**The problem**.
Can you rewrite the listing below so that every "GUI agent" becomes "desktop assistant", with nothing else changed?

**Stored data**.
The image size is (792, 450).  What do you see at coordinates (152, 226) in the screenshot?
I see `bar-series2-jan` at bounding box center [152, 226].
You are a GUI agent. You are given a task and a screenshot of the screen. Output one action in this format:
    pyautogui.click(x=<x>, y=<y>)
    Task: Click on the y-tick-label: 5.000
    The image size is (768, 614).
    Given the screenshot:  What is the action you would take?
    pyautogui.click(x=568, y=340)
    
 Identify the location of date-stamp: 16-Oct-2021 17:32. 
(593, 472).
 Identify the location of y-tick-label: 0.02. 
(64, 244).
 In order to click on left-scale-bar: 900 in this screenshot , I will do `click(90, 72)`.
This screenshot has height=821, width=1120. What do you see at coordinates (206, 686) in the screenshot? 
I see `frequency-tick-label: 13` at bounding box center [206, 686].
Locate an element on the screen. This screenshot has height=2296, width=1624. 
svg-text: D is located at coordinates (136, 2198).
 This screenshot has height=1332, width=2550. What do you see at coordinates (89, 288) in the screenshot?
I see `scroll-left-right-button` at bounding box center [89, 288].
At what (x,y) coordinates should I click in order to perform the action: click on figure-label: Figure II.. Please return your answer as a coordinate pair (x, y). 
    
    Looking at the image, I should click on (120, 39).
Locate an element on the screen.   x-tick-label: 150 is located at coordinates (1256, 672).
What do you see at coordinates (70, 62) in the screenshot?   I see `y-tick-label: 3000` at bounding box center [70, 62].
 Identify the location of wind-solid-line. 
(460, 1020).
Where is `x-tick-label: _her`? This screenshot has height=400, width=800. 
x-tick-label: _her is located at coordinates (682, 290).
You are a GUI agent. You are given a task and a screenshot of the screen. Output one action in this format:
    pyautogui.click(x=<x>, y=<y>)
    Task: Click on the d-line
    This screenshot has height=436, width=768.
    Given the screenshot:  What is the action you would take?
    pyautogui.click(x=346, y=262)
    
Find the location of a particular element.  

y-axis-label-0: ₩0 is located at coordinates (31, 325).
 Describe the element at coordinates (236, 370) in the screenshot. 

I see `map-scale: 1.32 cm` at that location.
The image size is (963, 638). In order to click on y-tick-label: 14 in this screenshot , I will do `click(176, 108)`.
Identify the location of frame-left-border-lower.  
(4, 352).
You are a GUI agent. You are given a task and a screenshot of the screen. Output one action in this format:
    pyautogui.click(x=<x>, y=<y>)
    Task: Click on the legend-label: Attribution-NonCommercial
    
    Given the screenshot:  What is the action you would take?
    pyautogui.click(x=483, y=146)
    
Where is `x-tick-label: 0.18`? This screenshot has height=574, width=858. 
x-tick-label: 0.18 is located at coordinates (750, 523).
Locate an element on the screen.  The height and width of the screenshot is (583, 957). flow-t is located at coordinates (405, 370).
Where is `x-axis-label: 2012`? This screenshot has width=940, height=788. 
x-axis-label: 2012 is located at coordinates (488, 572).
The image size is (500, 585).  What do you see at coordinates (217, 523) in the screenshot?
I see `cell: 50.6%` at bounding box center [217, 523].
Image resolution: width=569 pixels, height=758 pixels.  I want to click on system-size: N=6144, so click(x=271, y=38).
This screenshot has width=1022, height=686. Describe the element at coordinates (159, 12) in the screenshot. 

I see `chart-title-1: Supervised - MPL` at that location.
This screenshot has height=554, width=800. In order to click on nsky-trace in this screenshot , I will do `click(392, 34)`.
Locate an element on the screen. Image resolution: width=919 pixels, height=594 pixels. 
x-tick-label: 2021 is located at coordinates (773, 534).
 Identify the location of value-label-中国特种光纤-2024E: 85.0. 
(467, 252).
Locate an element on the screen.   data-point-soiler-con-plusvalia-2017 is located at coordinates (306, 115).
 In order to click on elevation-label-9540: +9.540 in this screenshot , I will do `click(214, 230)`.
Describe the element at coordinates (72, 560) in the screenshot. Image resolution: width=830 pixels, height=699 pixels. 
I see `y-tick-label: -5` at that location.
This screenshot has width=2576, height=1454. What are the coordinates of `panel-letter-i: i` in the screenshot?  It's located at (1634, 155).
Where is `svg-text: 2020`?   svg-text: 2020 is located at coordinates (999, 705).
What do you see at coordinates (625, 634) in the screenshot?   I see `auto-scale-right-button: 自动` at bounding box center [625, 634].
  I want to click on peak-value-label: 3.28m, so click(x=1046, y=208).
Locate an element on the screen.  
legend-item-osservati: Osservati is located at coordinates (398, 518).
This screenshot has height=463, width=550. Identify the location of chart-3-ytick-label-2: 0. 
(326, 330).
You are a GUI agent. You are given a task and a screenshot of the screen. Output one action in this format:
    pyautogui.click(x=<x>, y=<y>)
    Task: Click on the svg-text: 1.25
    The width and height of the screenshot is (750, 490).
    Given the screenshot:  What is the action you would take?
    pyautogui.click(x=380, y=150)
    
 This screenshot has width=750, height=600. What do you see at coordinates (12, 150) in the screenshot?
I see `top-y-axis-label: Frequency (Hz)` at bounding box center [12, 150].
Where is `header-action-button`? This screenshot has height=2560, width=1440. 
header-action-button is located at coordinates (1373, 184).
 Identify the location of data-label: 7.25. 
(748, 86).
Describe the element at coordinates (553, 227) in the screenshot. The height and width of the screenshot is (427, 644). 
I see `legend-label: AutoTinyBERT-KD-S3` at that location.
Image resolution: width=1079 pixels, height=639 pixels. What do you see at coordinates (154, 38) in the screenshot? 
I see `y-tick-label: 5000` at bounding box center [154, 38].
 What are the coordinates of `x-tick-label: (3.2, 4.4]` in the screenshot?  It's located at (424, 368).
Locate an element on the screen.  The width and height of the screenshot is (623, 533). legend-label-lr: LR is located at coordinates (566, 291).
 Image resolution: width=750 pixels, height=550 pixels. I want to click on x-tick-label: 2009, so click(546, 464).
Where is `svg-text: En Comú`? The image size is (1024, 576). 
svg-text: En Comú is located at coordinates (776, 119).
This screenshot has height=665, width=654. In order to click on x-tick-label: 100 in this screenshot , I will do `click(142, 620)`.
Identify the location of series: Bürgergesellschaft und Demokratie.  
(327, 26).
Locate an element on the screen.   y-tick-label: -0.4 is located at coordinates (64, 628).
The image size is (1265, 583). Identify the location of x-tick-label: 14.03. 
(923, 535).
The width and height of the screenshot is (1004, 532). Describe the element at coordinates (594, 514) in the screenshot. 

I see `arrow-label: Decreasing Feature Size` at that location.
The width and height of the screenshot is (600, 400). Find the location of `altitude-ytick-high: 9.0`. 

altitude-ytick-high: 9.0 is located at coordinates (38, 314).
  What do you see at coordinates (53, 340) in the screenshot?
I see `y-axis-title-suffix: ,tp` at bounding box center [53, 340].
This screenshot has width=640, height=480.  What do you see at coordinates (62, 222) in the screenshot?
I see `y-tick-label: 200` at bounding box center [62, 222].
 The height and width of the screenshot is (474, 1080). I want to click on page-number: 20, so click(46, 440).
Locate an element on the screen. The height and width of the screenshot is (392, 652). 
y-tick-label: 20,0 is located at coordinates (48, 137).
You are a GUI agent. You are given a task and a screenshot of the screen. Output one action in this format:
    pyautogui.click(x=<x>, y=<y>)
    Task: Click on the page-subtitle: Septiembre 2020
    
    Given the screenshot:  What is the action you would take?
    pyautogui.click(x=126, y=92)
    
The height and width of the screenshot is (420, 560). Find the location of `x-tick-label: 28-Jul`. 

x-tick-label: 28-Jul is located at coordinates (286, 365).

**Answer to this exercise**.
The image size is (792, 450).  What do you see at coordinates (152, 226) in the screenshot?
I see `bar-series2-jan` at bounding box center [152, 226].
You are a desktop assistant. You are given a task and a screenshot of the screen. Output one action in this format:
    pyautogui.click(x=<x>, y=<y>)
    Task: Click on the y-tick-label: 5.000
    The image size is (768, 614).
    Given the screenshot:  What is the action you would take?
    pyautogui.click(x=568, y=340)
    
 Identify the location of date-stamp: 16-Oct-2021 17:32. 
(593, 472).
 Identify the location of y-tick-label: 0.02. 
(64, 244).
 In order to click on left-scale-bar: 900 in this screenshot , I will do `click(90, 72)`.
This screenshot has height=821, width=1120. What do you see at coordinates (206, 686) in the screenshot? 
I see `frequency-tick-label: 13` at bounding box center [206, 686].
Locate an element on the screen. This screenshot has height=2296, width=1624. 
svg-text: D is located at coordinates (136, 2198).
 This screenshot has height=1332, width=2550. What do you see at coordinates (89, 288) in the screenshot?
I see `scroll-left-right-button` at bounding box center [89, 288].
At what (x,y) coordinates should I click in order to perform the action: click on figure-label: Figure II.. Please return your answer as a coordinate pair (x, y). 
    
    Looking at the image, I should click on (120, 39).
Locate an element on the screen.   x-tick-label: 150 is located at coordinates (1256, 672).
What do you see at coordinates (70, 62) in the screenshot?   I see `y-tick-label: 3000` at bounding box center [70, 62].
 Identify the location of wind-solid-line. 
(460, 1020).
Where is `x-tick-label: _her`? This screenshot has height=400, width=800. 
x-tick-label: _her is located at coordinates (682, 290).
You are a desktop assistant. You are given a task and a screenshot of the screen. Output one action in this format:
    pyautogui.click(x=<x>, y=<y>)
    Task: Click on the d-line
    This screenshot has height=436, width=768.
    Given the screenshot:  What is the action you would take?
    pyautogui.click(x=346, y=262)
    
Find the location of a particular element.  

y-axis-label-0: ₩0 is located at coordinates (31, 325).
 Describe the element at coordinates (236, 370) in the screenshot. 

I see `map-scale: 1.32 cm` at that location.
The image size is (963, 638). In order to click on y-tick-label: 14 in this screenshot , I will do `click(176, 108)`.
Identify the location of frame-left-border-lower.  
(4, 352).
You are a desktop assistant. You are given a task and a screenshot of the screen. Output one action in this format:
    pyautogui.click(x=<x>, y=<y>)
    Task: Click on the legend-label: Attribution-NonCommercial
    
    Given the screenshot:  What is the action you would take?
    pyautogui.click(x=483, y=146)
    
Where is `x-tick-label: 0.18`? This screenshot has height=574, width=858. 
x-tick-label: 0.18 is located at coordinates (750, 523).
Locate an element on the screen.  The height and width of the screenshot is (583, 957). flow-t is located at coordinates (405, 370).
Where is `x-axis-label: 2012`? This screenshot has width=940, height=788. 
x-axis-label: 2012 is located at coordinates (488, 572).
The image size is (500, 585).  What do you see at coordinates (217, 523) in the screenshot?
I see `cell: 50.6%` at bounding box center [217, 523].
Image resolution: width=569 pixels, height=758 pixels.  I want to click on system-size: N=6144, so click(x=271, y=38).
This screenshot has width=1022, height=686. Describe the element at coordinates (159, 12) in the screenshot. 

I see `chart-title-1: Supervised - MPL` at that location.
This screenshot has height=554, width=800. In order to click on nsky-trace in this screenshot , I will do `click(392, 34)`.
Locate an element on the screen. Image resolution: width=919 pixels, height=594 pixels. 
x-tick-label: 2021 is located at coordinates (773, 534).
 Identify the location of value-label-中国特种光纤-2024E: 85.0. 
(467, 252).
Locate an element on the screen.   data-point-soiler-con-plusvalia-2017 is located at coordinates (306, 115).
 In order to click on elevation-label-9540: +9.540 in this screenshot , I will do `click(214, 230)`.
Describe the element at coordinates (72, 560) in the screenshot. Image resolution: width=830 pixels, height=699 pixels. 
I see `y-tick-label: -5` at that location.
This screenshot has width=2576, height=1454. What are the coordinates of `panel-letter-i: i` in the screenshot?  It's located at (1634, 155).
Where is `svg-text: 2020`?   svg-text: 2020 is located at coordinates (999, 705).
What do you see at coordinates (625, 634) in the screenshot?   I see `auto-scale-right-button: 自动` at bounding box center [625, 634].
  I want to click on peak-value-label: 3.28m, so click(x=1046, y=208).
Locate an element on the screen.  
legend-item-osservati: Osservati is located at coordinates (398, 518).
This screenshot has height=463, width=550. Identify the location of chart-3-ytick-label-2: 0. 
(326, 330).
You are a desktop assistant. You are given a task and a screenshot of the screen. Output one action in this format:
    pyautogui.click(x=<x>, y=<y>)
    Task: Click on the svg-text: 1.25
    The width and height of the screenshot is (750, 490).
    Given the screenshot:  What is the action you would take?
    pyautogui.click(x=380, y=150)
    
 This screenshot has width=750, height=600. What do you see at coordinates (12, 150) in the screenshot?
I see `top-y-axis-label: Frequency (Hz)` at bounding box center [12, 150].
Where is `header-action-button`? This screenshot has height=2560, width=1440. 
header-action-button is located at coordinates (1373, 184).
 Identify the location of data-label: 7.25. 
(748, 86).
Describe the element at coordinates (553, 227) in the screenshot. The height and width of the screenshot is (427, 644). 
I see `legend-label: AutoTinyBERT-KD-S3` at that location.
Image resolution: width=1079 pixels, height=639 pixels. What do you see at coordinates (154, 38) in the screenshot? 
I see `y-tick-label: 5000` at bounding box center [154, 38].
 What are the coordinates of `x-tick-label: (3.2, 4.4]` in the screenshot?  It's located at (424, 368).
Locate an element on the screen.  The width and height of the screenshot is (623, 533). legend-label-lr: LR is located at coordinates (566, 291).
 Image resolution: width=750 pixels, height=550 pixels. I want to click on x-tick-label: 2009, so click(546, 464).
Where is `svg-text: En Comú`? The image size is (1024, 576). 
svg-text: En Comú is located at coordinates (776, 119).
This screenshot has height=665, width=654. In order to click on x-tick-label: 100 in this screenshot , I will do `click(142, 620)`.
Identify the location of series: Bürgergesellschaft und Demokratie.  
(327, 26).
Locate an element on the screen.   y-tick-label: -0.4 is located at coordinates (64, 628).
The image size is (1265, 583). Identify the location of x-tick-label: 14.03. 
(923, 535).
The width and height of the screenshot is (1004, 532). Describe the element at coordinates (594, 514) in the screenshot. 

I see `arrow-label: Decreasing Feature Size` at that location.
The width and height of the screenshot is (600, 400). Find the location of `altitude-ytick-high: 9.0`. 

altitude-ytick-high: 9.0 is located at coordinates (38, 314).
  What do you see at coordinates (53, 340) in the screenshot?
I see `y-axis-title-suffix: ,tp` at bounding box center [53, 340].
This screenshot has width=640, height=480.  What do you see at coordinates (62, 222) in the screenshot?
I see `y-tick-label: 200` at bounding box center [62, 222].
 The height and width of the screenshot is (474, 1080). I want to click on page-number: 20, so click(46, 440).
Locate an element on the screen. The height and width of the screenshot is (392, 652). 
y-tick-label: 20,0 is located at coordinates (48, 137).
You are a desktop assistant. You are given a task and a screenshot of the screen. Output one action in this format:
    pyautogui.click(x=<x>, y=<y>)
    Task: Click on the page-subtitle: Septiembre 2020
    
    Given the screenshot:  What is the action you would take?
    pyautogui.click(x=126, y=92)
    
The height and width of the screenshot is (420, 560). Find the location of `x-tick-label: 28-Jul`. 

x-tick-label: 28-Jul is located at coordinates (286, 365).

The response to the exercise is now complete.